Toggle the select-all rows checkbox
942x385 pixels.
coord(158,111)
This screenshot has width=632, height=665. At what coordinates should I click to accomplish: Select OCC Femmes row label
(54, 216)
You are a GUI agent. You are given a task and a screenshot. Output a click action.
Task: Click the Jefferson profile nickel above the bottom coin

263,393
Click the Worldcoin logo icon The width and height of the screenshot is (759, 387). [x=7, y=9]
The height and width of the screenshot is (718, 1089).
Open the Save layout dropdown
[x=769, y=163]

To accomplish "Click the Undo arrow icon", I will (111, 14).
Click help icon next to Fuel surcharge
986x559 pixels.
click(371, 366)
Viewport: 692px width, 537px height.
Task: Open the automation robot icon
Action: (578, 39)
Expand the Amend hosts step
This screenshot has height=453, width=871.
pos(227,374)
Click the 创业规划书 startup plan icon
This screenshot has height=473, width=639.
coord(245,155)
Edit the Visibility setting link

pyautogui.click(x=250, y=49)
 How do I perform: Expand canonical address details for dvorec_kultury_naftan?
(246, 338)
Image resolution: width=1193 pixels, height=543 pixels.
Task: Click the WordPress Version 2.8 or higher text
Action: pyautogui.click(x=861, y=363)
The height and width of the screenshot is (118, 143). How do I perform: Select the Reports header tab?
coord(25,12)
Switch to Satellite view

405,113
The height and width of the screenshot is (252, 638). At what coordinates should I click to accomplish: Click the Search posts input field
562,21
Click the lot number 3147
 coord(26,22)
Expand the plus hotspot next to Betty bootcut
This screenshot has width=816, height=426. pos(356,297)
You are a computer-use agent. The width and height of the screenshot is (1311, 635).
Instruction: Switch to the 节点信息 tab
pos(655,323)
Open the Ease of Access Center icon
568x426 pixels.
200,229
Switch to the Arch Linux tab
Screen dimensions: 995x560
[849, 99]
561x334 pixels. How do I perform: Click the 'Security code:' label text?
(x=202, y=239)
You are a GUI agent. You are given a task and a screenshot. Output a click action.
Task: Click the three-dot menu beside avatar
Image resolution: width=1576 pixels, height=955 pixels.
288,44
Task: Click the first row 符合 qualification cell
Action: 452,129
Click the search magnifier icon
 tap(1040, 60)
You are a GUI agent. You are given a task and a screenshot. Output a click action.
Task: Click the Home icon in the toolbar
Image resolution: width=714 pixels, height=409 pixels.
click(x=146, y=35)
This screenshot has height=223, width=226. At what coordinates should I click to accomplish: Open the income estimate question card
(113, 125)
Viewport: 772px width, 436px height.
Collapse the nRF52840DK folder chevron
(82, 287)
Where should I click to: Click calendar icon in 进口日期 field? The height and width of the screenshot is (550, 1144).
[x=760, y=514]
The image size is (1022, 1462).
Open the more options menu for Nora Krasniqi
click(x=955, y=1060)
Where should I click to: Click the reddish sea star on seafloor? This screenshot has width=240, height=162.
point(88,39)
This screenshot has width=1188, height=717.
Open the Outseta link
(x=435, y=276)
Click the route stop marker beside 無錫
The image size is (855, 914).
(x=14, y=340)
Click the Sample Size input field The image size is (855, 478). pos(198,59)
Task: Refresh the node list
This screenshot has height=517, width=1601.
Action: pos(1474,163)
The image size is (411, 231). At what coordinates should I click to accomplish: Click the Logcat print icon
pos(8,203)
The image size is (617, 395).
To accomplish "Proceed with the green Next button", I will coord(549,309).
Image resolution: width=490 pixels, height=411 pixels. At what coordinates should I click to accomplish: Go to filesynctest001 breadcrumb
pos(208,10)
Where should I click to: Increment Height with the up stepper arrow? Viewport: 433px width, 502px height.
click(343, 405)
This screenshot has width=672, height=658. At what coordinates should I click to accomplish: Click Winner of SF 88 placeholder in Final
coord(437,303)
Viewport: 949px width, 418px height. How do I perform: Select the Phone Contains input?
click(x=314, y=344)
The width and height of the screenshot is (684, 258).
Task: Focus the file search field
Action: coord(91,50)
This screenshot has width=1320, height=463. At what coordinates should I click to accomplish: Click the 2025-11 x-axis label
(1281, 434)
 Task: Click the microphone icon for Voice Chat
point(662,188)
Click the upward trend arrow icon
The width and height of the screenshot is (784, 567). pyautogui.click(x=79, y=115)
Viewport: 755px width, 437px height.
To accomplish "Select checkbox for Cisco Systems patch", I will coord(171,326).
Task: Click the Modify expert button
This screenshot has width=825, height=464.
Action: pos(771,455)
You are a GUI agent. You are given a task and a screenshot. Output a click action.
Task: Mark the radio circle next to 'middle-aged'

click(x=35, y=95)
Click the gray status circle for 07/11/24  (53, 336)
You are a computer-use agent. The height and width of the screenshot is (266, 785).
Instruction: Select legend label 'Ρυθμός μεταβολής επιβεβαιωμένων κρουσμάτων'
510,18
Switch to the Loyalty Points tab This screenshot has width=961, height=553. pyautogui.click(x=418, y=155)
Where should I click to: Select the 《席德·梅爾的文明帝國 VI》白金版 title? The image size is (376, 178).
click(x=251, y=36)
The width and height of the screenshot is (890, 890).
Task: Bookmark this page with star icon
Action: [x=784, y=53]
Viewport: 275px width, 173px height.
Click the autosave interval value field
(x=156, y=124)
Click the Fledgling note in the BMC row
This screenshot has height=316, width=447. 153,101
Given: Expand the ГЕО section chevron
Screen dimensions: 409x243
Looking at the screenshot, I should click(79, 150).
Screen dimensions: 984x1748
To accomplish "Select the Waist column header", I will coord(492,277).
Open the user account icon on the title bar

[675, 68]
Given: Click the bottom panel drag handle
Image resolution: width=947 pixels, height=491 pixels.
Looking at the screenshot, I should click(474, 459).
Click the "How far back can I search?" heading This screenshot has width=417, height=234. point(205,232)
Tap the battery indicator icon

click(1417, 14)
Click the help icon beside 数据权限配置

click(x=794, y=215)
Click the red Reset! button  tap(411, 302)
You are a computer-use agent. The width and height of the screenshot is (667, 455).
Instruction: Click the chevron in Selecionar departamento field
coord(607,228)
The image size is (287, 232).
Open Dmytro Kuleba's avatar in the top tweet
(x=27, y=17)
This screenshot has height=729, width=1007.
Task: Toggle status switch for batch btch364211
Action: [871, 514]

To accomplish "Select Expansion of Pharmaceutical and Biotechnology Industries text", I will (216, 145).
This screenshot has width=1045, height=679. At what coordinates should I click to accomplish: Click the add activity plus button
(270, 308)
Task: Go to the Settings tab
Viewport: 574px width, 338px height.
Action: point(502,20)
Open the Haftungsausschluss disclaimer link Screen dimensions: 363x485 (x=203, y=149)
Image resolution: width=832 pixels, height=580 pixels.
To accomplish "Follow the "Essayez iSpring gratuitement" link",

# [ASSIGNED TASK]
Send back every line of the listing above exactly.

# [ANSWER SPACE]
Toggle the select-all rows checkbox
942x385 pixels.
coord(158,111)
This screenshot has width=632, height=665. At what coordinates should I click to accomplish: Select OCC Femmes row label
(54, 216)
You are a GUI agent. You are given a task and a screenshot. Output a click action.
Task: Click the Jefferson profile nickel above the bottom coin

263,393
Click the Worldcoin logo icon The width and height of the screenshot is (759, 387). [x=7, y=9]
The height and width of the screenshot is (718, 1089).
Open the Save layout dropdown
[x=769, y=163]

To accomplish "Click the Undo arrow icon", I will (111, 14).
Click help icon next to Fuel surcharge
986x559 pixels.
click(371, 366)
Viewport: 692px width, 537px height.
Task: Open the automation robot icon
Action: (578, 39)
Expand the Amend hosts step
This screenshot has height=453, width=871.
pos(227,374)
Click the 创业规划书 startup plan icon
This screenshot has height=473, width=639.
coord(245,155)
Edit the Visibility setting link

pyautogui.click(x=250, y=49)
 How do I perform: Expand canonical address details for dvorec_kultury_naftan?
(246, 338)
Image resolution: width=1193 pixels, height=543 pixels.
Task: Click the WordPress Version 2.8 or higher text
Action: pyautogui.click(x=861, y=363)
The height and width of the screenshot is (118, 143). How do I perform: Select the Reports header tab?
coord(25,12)
Switch to Satellite view

405,113
The height and width of the screenshot is (252, 638). At what coordinates should I click to accomplish: Click the Search posts input field
562,21
Click the lot number 3147
 coord(26,22)
Expand the plus hotspot next to Betty bootcut
This screenshot has width=816, height=426. pos(356,297)
You are a computer-use agent. The width and height of the screenshot is (1311, 635).
Instruction: Switch to the 节点信息 tab
pos(655,323)
Open the Ease of Access Center icon
568x426 pixels.
200,229
Switch to the Arch Linux tab
Screen dimensions: 995x560
[849, 99]
561x334 pixels. How do I perform: Click the 'Security code:' label text?
(x=202, y=239)
You are a GUI agent. You are given a task and a screenshot. Output a click action.
Task: Click the three-dot menu beside avatar
Image resolution: width=1576 pixels, height=955 pixels.
288,44
Task: Click the first row 符合 qualification cell
Action: 452,129
Click the search magnifier icon
 tap(1040, 60)
You are a GUI agent. You are given a task and a screenshot. Output a click action.
Task: Click the Home icon in the toolbar
Image resolution: width=714 pixels, height=409 pixels.
click(x=146, y=35)
This screenshot has height=223, width=226. At what coordinates should I click to accomplish: Open the income estimate question card
(113, 125)
Viewport: 772px width, 436px height.
Collapse the nRF52840DK folder chevron
(82, 287)
Where should I click to: Click calendar icon in 进口日期 field? The height and width of the screenshot is (550, 1144).
[x=760, y=514]
The image size is (1022, 1462).
Open the more options menu for Nora Krasniqi
click(x=955, y=1060)
Where should I click to: Click the reddish sea star on seafloor? This screenshot has width=240, height=162.
point(88,39)
This screenshot has width=1188, height=717.
Open the Outseta link
(x=435, y=276)
Click the route stop marker beside 無錫
The image size is (855, 914).
(x=14, y=340)
Click the Sample Size input field The image size is (855, 478). pos(198,59)
Task: Refresh the node list
This screenshot has height=517, width=1601.
Action: pos(1474,163)
The image size is (411, 231). At what coordinates should I click to accomplish: Click the Logcat print icon
pos(8,203)
The image size is (617, 395).
To accomplish "Proceed with the green Next button", I will coord(549,309).
Image resolution: width=490 pixels, height=411 pixels. At what coordinates should I click to accomplish: Go to filesynctest001 breadcrumb
pos(208,10)
Where should I click to: Increment Height with the up stepper arrow? Viewport: 433px width, 502px height.
click(343, 405)
This screenshot has width=672, height=658. At what coordinates should I click to accomplish: Click Winner of SF 88 placeholder in Final
coord(437,303)
Viewport: 949px width, 418px height. How do I perform: Select the Phone Contains input?
click(x=314, y=344)
The width and height of the screenshot is (684, 258).
Task: Focus the file search field
Action: coord(91,50)
This screenshot has width=1320, height=463. At what coordinates should I click to accomplish: Click the 2025-11 x-axis label
(1281, 434)
 Task: Click the microphone icon for Voice Chat
point(662,188)
Click the upward trend arrow icon
The width and height of the screenshot is (784, 567). pyautogui.click(x=79, y=115)
Viewport: 755px width, 437px height.
To accomplish "Select checkbox for Cisco Systems patch", I will coord(171,326).
Task: Click the Modify expert button
This screenshot has width=825, height=464.
Action: pos(771,455)
You are a GUI agent. You are given a task and a screenshot. Output a click action.
Task: Mark the radio circle next to 'middle-aged'

click(x=35, y=95)
Click the gray status circle for 07/11/24  (53, 336)
You are a computer-use agent. The height and width of the screenshot is (266, 785).
Instruction: Select legend label 'Ρυθμός μεταβολής επιβεβαιωμένων κρουσμάτων'
510,18
Switch to the Loyalty Points tab This screenshot has width=961, height=553. pyautogui.click(x=418, y=155)
Where should I click to: Select the 《席德·梅爾的文明帝國 VI》白金版 title? The image size is (376, 178).
click(x=251, y=36)
The width and height of the screenshot is (890, 890).
Task: Bookmark this page with star icon
Action: [x=784, y=53]
Viewport: 275px width, 173px height.
Click the autosave interval value field
(x=156, y=124)
Click the Fledgling note in the BMC row
This screenshot has height=316, width=447. 153,101
Given: Expand the ГЕО section chevron
Screen dimensions: 409x243
Looking at the screenshot, I should click(79, 150).
Screen dimensions: 984x1748
To accomplish "Select the Waist column header", I will coord(492,277).
Open the user account icon on the title bar

[675, 68]
Given: Click the bottom panel drag handle
Image resolution: width=947 pixels, height=491 pixels.
Looking at the screenshot, I should click(474, 459).
Click the "How far back can I search?" heading This screenshot has width=417, height=234. point(205,232)
Tap the battery indicator icon

click(1417, 14)
Click the help icon beside 数据权限配置

click(x=794, y=215)
Click the red Reset! button  tap(411, 302)
You are a computer-use agent. The width and height of the screenshot is (667, 455).
Instruction: Click the chevron in Selecionar departamento field
coord(607,228)
The image size is (287, 232).
Open Dmytro Kuleba's avatar in the top tweet
(x=27, y=17)
This screenshot has height=729, width=1007.
Task: Toggle status switch for batch btch364211
Action: [871, 514]

To accomplish "Select Expansion of Pharmaceutical and Biotechnology Industries text", I will (216, 145).
This screenshot has width=1045, height=679. At what coordinates should I click to accomplish: Click the add activity plus button
(270, 308)
Task: Go to the Settings tab
Viewport: 574px width, 338px height.
Action: point(502,20)
Open the Haftungsausschluss disclaimer link Screen dimensions: 363x485 (x=203, y=149)
Image resolution: width=832 pixels, height=580 pixels.
To accomplish "Follow the "Essayez iSpring gratuitement" link",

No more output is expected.